◆ PASSAGE GIVEN
======
As explained above, since the load drive circuits 111 a, 111 b according to this embodiment are configured to control to decrease the voltage of the signal by turning the transistor Q101 OFF when the voltage of the signal line surpasses the voltage of the input video signal Vin, and increase the voltage of the signal line S by tuning the transistor Q101 ON when he voltage of the signal line decreases below the voltage of the input video signal Vin, it is ensured to set and maintain the voltage of the signal line substantially equal to the voltage of the input video signal Vin.

Additionally, as shown in FIGS. 37 and 38, since they are configured to hold the differential voltage between the voltage of the input video signal Vin and the threshold voltage of the logic circuit 113 in the capacitor C101 in the characteristic dispersion cancel period (from time T133 to T135) and turn the transistor Q101 ON or OFF while maintaining the differential voltage in the capacitor C101, it is ensured to maintain the voltage to be supplied to the signal line S in the stable period (from time T136) in a voltage substantially equal to the voltage of the input video signal Vin even under any variation in the threshold voltage of the logic circuit 113.
======
◆ SOURCE MATERIAL
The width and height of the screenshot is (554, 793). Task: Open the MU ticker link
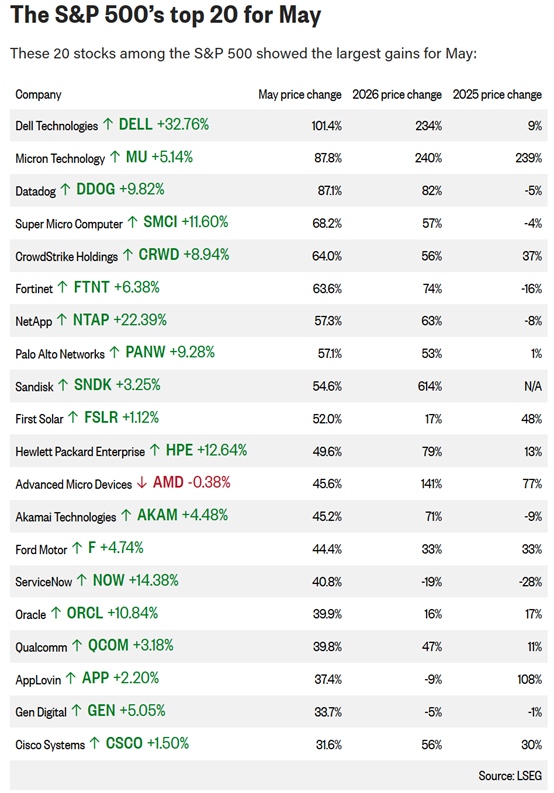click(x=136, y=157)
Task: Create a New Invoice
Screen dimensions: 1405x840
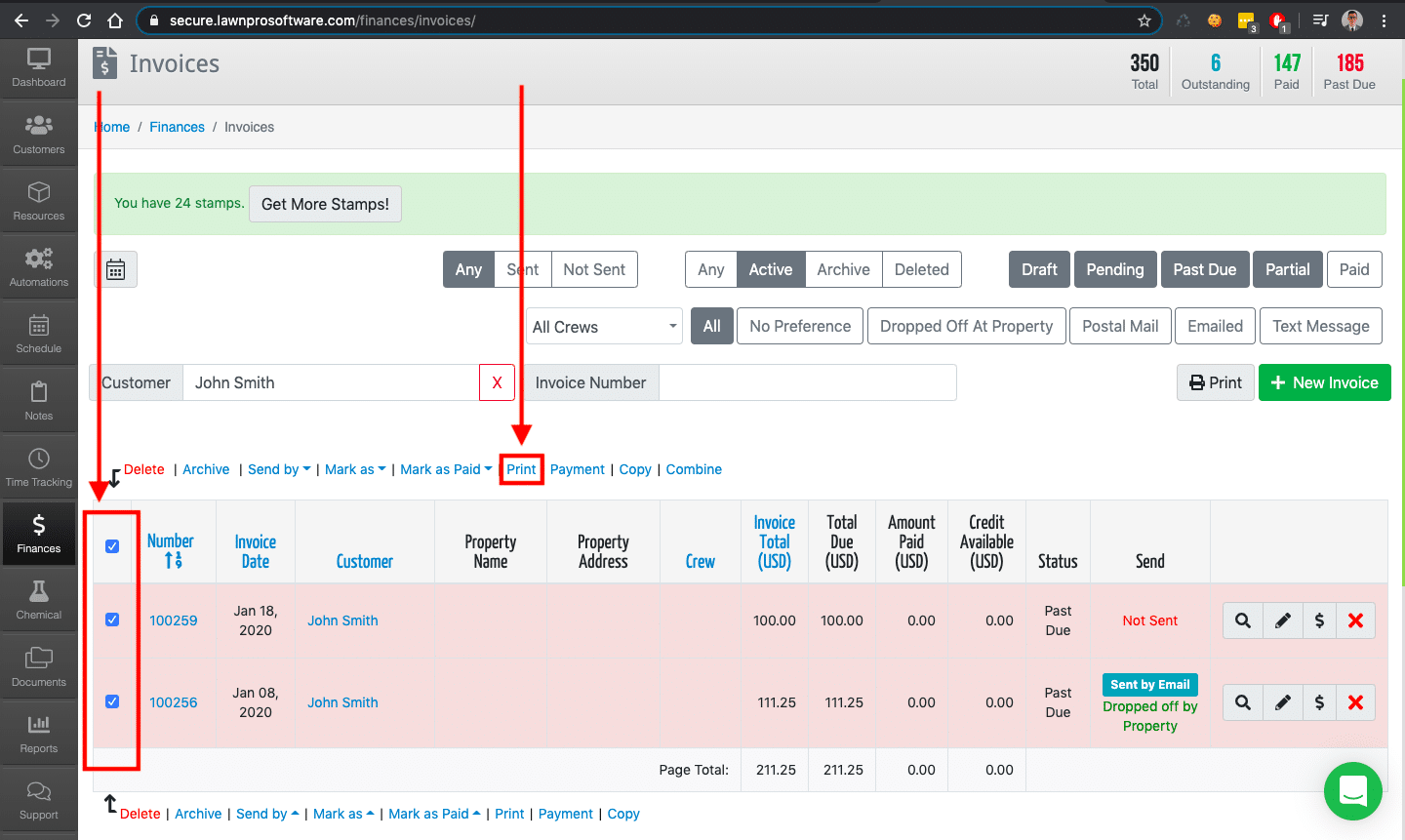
======
Transcribe the passage about load drive circuits in full, word for word. Rely only on the passage about load drive circuits.

◆ RESULT OF THIS TASK
As explained above, since the load drive circuits 111 a, 111 b according to this embodiment are configured to control to decrease the voltage of the signal by turning the transistor Q101 OFF when the voltage of the signal line surpasses the voltage of the input video signal Vin, and increase the voltage of the signal line S by tuning the transistor Q101 ON when he voltage of the signal line decreases below the voltage of the input video signal Vin, it is ensured to set and maintain the voltage of the signal line substantially equal to the voltage of the input video signal Vin.

Additionally, as shown in FIGS. 37 and 38, since they are configured to hold the differential voltage between the voltage of the input video signal Vin and the threshold voltage of the logic circuit 113 in the capacitor C101 in the characteristic dispersion cancel period (from time T133 to T135) and turn the transistor Q101 ON or OFF while maintaining the differential voltage in the capacitor C101, it is ensured to maintain the voltage to be supplied to the signal line S in the stable period (from time T136) in a voltage substantially equal to the voltage of the input video signal Vin even under any variation in the threshold voltage of the logic circuit 113.